Integral to being a successful, modern, enterprising adult – it appears, is the ability to shift one’s cognitive association of the tried & true. Favorite words. Old “FRIENDS”…
According to LinkedIn, I have 198 trusted friends and colleagues to whom I am linked directly. This, of course, represents only the tip of the iceberg of people in my life. Some of my links are close friends, others people who have crossed my path only briefly. In most cases, they are people I have truly met and known.
Friends of those friends make up 16,500 new possible connections. These are people I might potentially meet at a cocktail party if serendipity allowed us both to be invitees of the same mutual friend.
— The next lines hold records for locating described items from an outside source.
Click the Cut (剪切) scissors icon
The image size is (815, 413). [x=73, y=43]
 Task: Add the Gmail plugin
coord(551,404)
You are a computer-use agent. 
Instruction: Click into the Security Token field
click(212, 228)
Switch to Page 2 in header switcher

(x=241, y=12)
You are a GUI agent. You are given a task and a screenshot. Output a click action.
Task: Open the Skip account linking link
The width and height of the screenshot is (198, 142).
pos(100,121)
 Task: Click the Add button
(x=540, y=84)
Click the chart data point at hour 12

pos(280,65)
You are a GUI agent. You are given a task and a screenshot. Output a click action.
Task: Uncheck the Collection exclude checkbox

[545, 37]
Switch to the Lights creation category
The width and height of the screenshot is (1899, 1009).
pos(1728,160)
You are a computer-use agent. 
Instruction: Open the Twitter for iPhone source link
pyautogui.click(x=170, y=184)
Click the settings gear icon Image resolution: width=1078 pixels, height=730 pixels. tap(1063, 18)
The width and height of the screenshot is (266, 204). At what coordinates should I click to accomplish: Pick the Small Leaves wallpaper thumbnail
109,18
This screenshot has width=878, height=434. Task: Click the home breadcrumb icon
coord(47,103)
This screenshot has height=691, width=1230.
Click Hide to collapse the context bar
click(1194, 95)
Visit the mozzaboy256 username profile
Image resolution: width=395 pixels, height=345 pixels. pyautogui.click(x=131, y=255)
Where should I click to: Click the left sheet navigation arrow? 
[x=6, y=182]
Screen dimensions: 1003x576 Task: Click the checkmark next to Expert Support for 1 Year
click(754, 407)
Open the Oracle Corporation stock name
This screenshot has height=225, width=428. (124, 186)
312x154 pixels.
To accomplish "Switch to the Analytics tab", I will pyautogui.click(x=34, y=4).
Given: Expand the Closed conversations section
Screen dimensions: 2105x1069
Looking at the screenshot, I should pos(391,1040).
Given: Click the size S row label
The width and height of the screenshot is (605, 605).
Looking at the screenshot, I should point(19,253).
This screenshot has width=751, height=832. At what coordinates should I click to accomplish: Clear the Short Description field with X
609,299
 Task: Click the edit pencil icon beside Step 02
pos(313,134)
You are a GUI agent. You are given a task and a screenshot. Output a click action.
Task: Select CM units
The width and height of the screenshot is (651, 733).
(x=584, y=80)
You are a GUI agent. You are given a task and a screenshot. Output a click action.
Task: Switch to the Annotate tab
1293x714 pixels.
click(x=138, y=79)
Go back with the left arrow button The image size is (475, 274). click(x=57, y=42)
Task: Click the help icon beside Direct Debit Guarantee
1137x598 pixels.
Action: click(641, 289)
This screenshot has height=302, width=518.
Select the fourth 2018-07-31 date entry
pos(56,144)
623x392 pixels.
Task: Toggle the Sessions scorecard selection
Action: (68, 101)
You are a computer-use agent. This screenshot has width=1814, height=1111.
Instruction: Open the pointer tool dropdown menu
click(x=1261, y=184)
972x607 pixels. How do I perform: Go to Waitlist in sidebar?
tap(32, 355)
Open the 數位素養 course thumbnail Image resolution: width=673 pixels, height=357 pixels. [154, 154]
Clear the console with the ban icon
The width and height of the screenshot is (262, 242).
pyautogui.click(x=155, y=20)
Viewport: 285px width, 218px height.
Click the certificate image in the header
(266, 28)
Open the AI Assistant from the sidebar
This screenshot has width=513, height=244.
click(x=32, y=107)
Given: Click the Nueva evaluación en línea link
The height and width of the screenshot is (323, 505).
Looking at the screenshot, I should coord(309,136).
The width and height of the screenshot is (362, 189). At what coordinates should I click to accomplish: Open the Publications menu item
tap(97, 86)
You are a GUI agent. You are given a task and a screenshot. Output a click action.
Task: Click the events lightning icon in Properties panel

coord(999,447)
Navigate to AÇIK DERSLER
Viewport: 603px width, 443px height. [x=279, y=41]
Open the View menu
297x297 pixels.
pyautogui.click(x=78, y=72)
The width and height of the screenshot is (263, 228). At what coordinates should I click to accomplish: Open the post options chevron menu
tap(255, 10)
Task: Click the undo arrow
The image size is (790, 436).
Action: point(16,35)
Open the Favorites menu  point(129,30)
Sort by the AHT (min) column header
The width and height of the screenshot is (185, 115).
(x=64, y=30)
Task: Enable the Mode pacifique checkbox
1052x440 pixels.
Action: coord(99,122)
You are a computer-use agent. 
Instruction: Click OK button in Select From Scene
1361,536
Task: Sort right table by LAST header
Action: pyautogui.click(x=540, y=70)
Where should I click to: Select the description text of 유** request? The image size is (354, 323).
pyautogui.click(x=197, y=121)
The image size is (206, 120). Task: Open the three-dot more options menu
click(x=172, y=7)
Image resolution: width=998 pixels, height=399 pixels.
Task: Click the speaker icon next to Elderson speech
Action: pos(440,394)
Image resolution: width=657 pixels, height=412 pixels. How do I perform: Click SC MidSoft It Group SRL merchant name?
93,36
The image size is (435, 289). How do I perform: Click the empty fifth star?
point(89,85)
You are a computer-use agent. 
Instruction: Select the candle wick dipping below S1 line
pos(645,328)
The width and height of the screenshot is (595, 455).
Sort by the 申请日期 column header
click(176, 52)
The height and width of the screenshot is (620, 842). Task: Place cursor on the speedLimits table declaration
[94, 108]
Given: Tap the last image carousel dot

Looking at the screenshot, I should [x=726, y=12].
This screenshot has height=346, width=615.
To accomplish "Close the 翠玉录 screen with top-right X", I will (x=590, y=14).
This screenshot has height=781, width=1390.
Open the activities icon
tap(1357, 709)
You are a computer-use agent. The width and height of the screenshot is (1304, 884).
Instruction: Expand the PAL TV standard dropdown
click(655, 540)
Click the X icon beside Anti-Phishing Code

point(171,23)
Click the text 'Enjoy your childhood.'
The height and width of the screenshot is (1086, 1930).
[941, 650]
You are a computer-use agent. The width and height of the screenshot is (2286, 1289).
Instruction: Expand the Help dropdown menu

It would not be a major breech of etiquette to reach out to one of these “friends I haven’t met yet” under the auspices of a recommendation from one of our shared real-life friends.
The more astounding number is that there are almost 1.5 million people who are friends of those potential friends. This equates to the population of San Antonio, Texas. Or Barcelona, Spain. Or the entire country of Gambia. I am staggered to realize that my friends have enough friends to fill an entire third world nation, although I suspect filling Barcelona might be more fun.
The point being that with a few well-placed calls I could make the acquaintance of an entire city’s worth of new, well-connected friends. Now more than ever, it is truly a small world.
This has always been true, but the world of social media makes it explicitly clear as you see those connections laid out before you in black and white. A former friend who comments on the Facebook posts of a current friend is back on your radar. The ex-colleague from years ago who finds you and asks for a recommendation on LinkedIn is no longer a distant memory, no matter how much you might wish he was. Relationships are stickier and spread wider than ever before. Paths that once might have crossed briefly stay crossed in a way they never would have before.
The challenge surely is to make the most of this interrelatedness while avoiding the pitfalls that loom when worlds collide. However the solution is simple, being a good virtual friend comes down to the same tactics that make a good friend in real life. Listening to what people are saying, offering sage advice at the appropriate times, sharing information that is helpful, celebrating successes and softening the blows of setbacks will make you a valued friend regardless of whether delivered in person, on the phone, or in cyberspace.